(EXERCISE INPUTS begins)

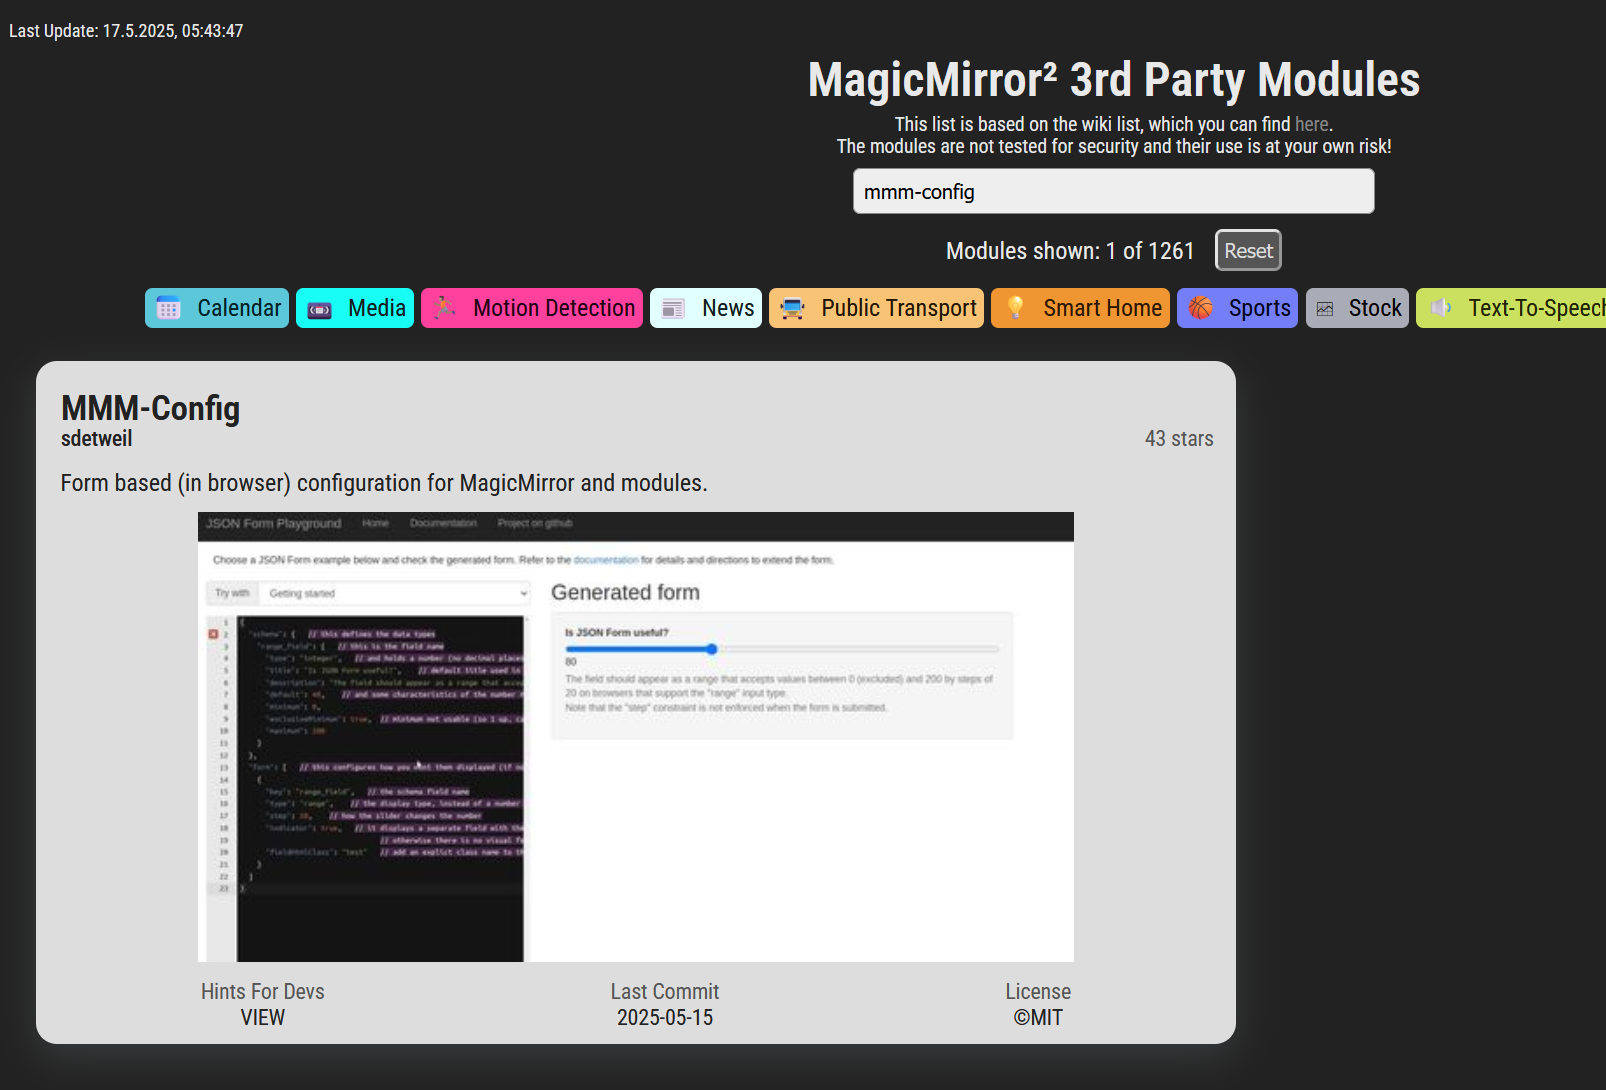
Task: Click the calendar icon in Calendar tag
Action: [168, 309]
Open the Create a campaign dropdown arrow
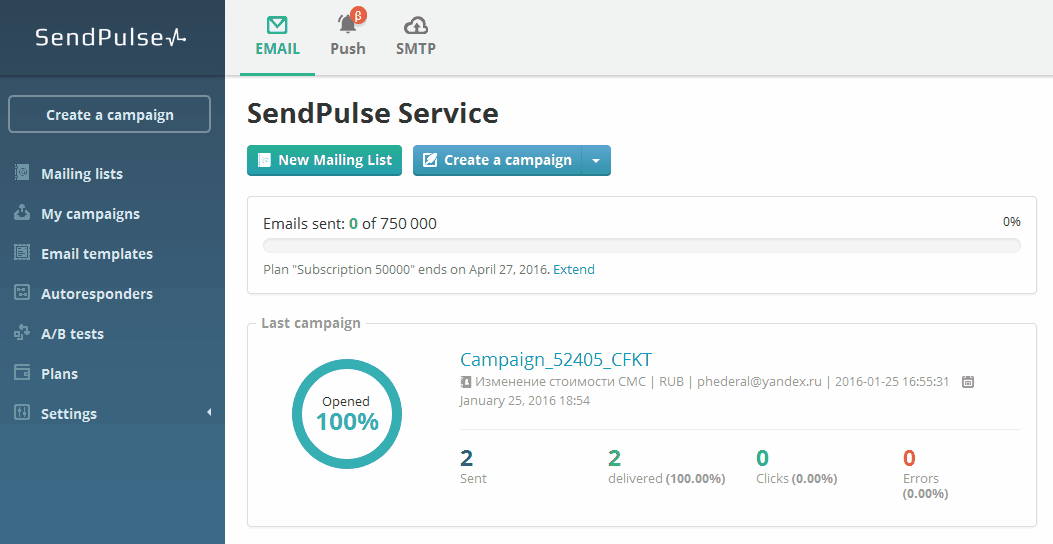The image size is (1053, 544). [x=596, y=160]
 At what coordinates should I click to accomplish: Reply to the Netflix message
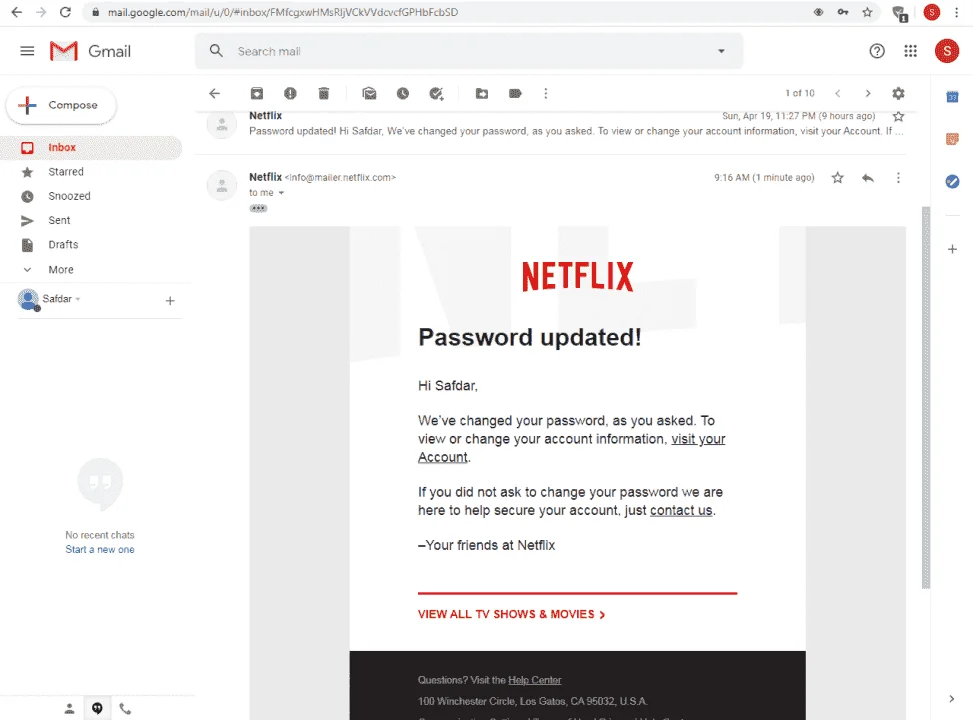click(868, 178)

(EXERCISE INPUTS ends)

YOUR INSTRUCTIONS ▸
Please return only the lines from the one holding "At what coordinates" through the end of the data, both ends included; do not copy any pictures.

COMPLETED EXERCISE ▸
 At what coordinates should I click to accomplish: Reply to the Netflix message
click(868, 178)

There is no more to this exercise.